Si l’olympienne Sylvie Fréchette a décidé de se lancer en politique, c’est d’abord et avant tout pour mettre fin au «système des petits amis» et à la «corruption» du gouvernement de Justin Trudeau. À ses yeux, «les vraies choses ne sont pas dites en ce moment».

Simon-Olivier Lorange Simon-Olivier Lorange
La Presse

«Je n’en peux plus. Si mes enfants parlaient comme ça, je les chicanerais», illustre celle qui tentera de se faire élire sous la bannière conservatrice dans la circonscription de Rivière-du-Nord, dans les Basses Laurentides.

Médaillée en nage synchronisée aux Jeux olympiques de Barcelone (1992) et d’Atlanta (1996), Sylvie Fréchette demeure une figure bien connue des Québécois.
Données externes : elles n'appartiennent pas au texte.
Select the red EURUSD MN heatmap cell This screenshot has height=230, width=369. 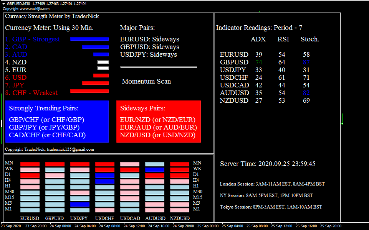coord(30,164)
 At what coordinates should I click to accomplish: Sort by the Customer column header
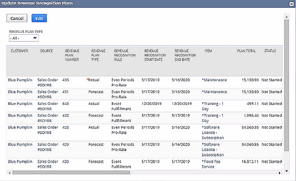pos(19,51)
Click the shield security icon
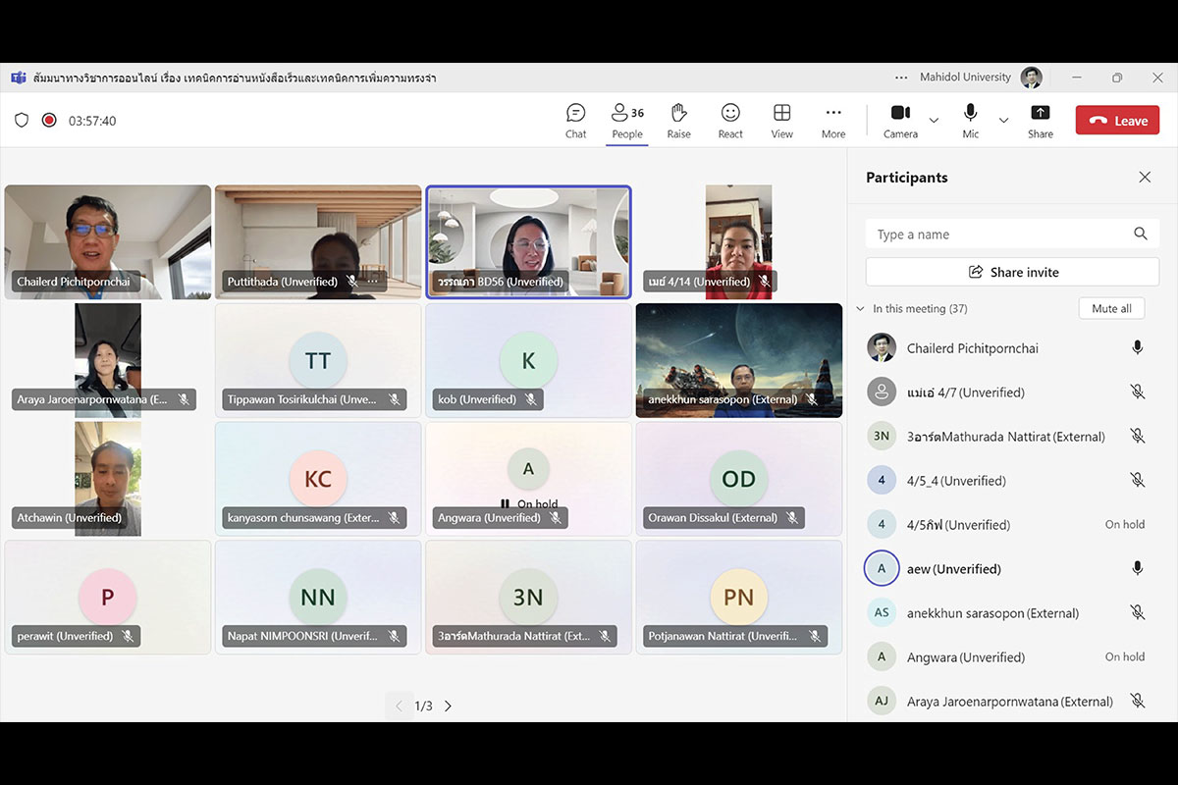 22,121
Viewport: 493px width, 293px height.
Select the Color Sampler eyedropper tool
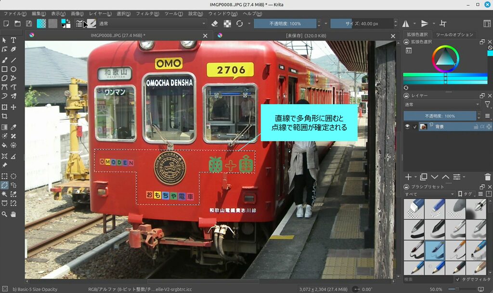tap(13, 127)
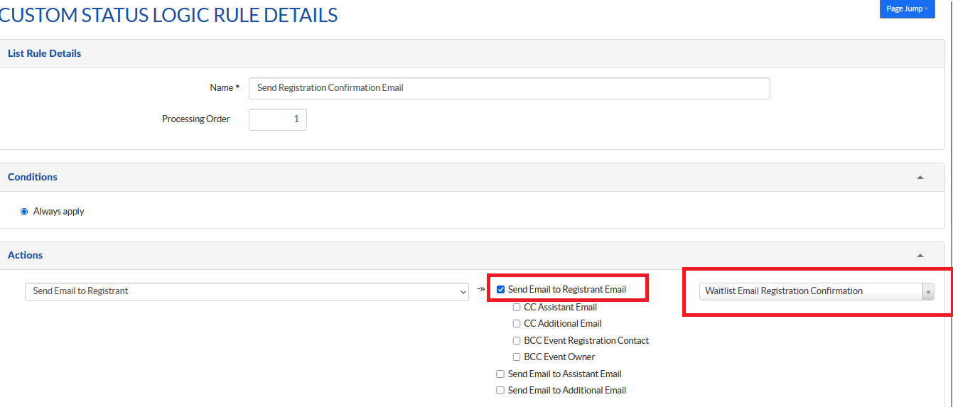
Task: Open the Waitlist Email Registration Confirmation dropdown
Action: coord(816,291)
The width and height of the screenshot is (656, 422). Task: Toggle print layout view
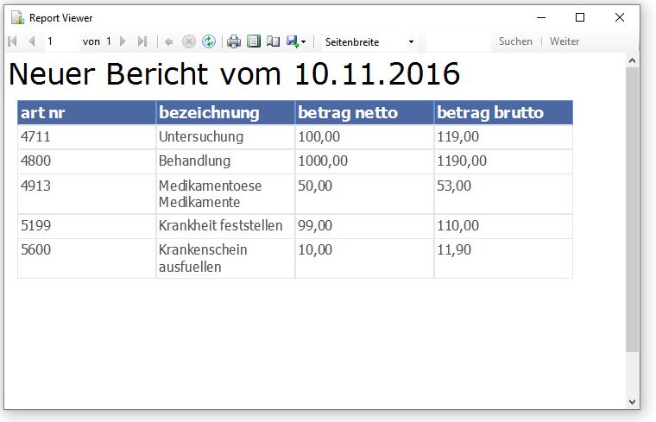253,41
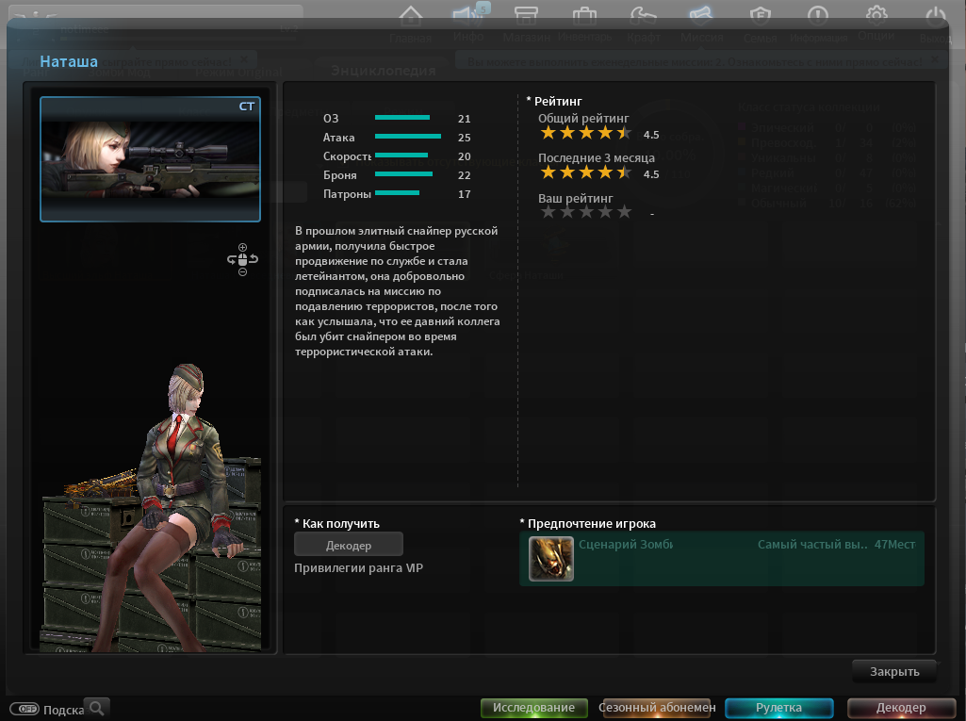Open the Сезонный абонемент bottom button

coord(656,708)
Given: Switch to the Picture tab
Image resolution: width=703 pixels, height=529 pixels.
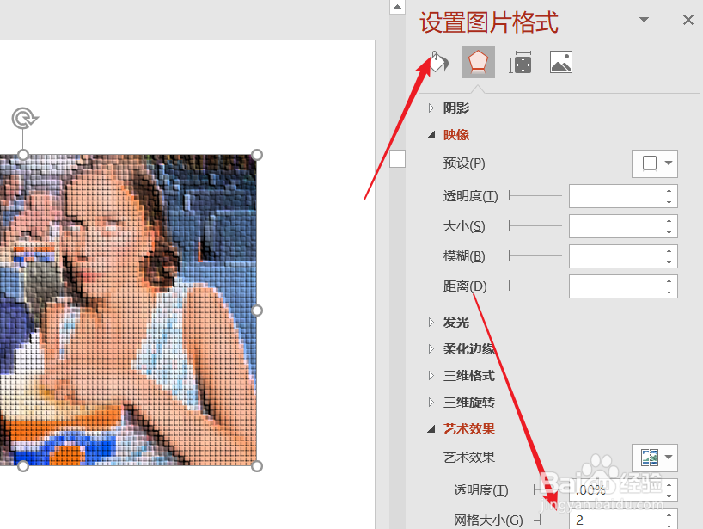Looking at the screenshot, I should [x=560, y=61].
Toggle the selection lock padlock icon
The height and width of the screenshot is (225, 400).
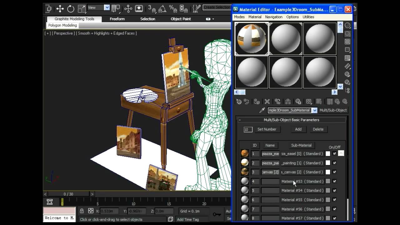pyautogui.click(x=82, y=211)
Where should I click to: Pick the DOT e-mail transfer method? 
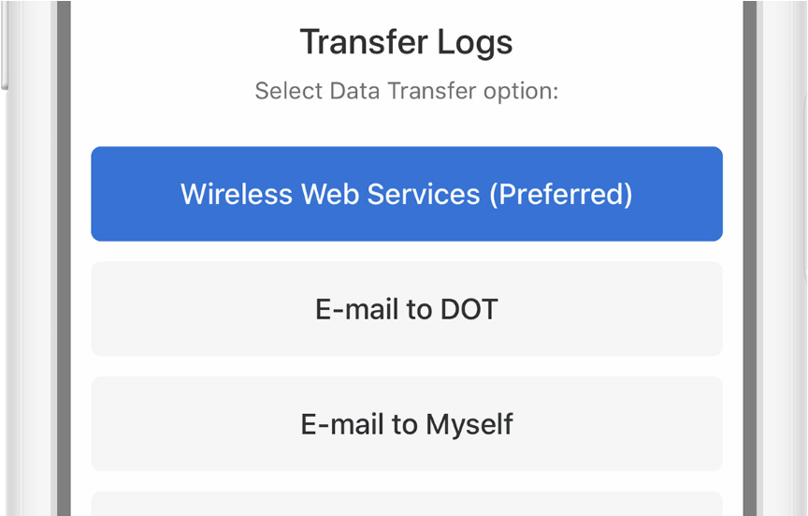click(x=406, y=309)
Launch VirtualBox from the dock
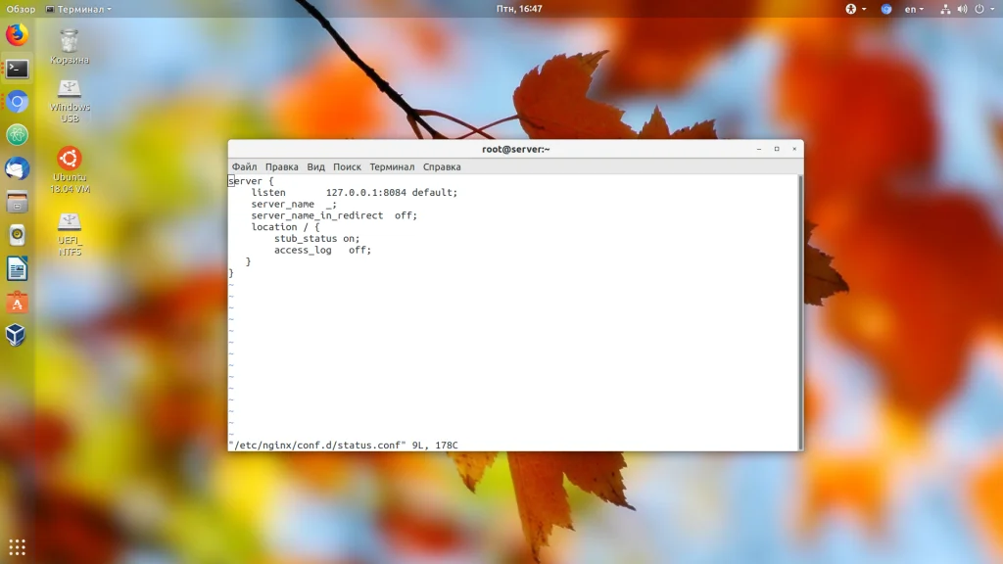 [x=17, y=335]
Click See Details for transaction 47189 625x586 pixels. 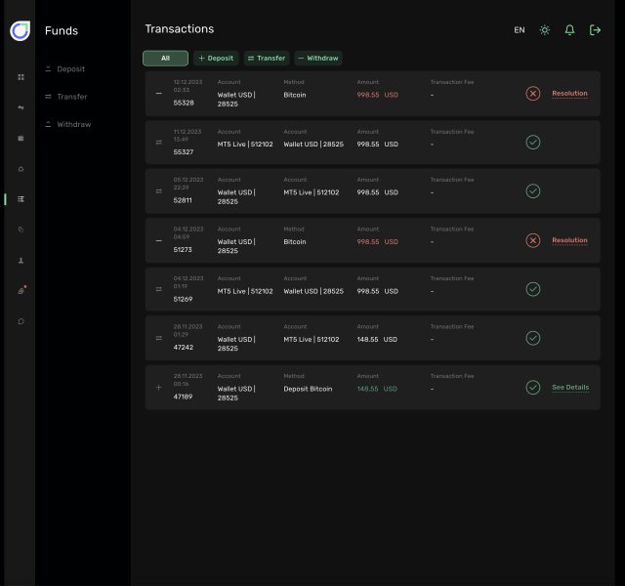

Plusieurs fois, dit-elle, des partis politiques l’ont approchée pour une candidature, mais elle a systématiquement refusé.

Lorsque le Parti conservateur l’a jointe une première fois, elle a d’ailleurs décliné l’invitation. Mais elle a néanmoins accepté de rencontrer Alain Rayes, lieutenant politique au Québec pour le chef Andrew Scheer. Le courant a passé. «Il y a beaucoup d’éducation à faire sur le Parti conservateur, particulièrement au Québec», affirme l’ex-athlète devenue entraîneure.

Selon elle, le parti se fait accuser à tort de vouloir rouvrir des «dossiers clos» comme le droit à l’avortement ou au mariage entre personnes du même sexe. Mme Fréchette assure plutôt qu’elle préfère parler «du futur», et cite en priorité l’enjeu de l’environnement, qui n’est pourtant pas la signature première de la formation politique.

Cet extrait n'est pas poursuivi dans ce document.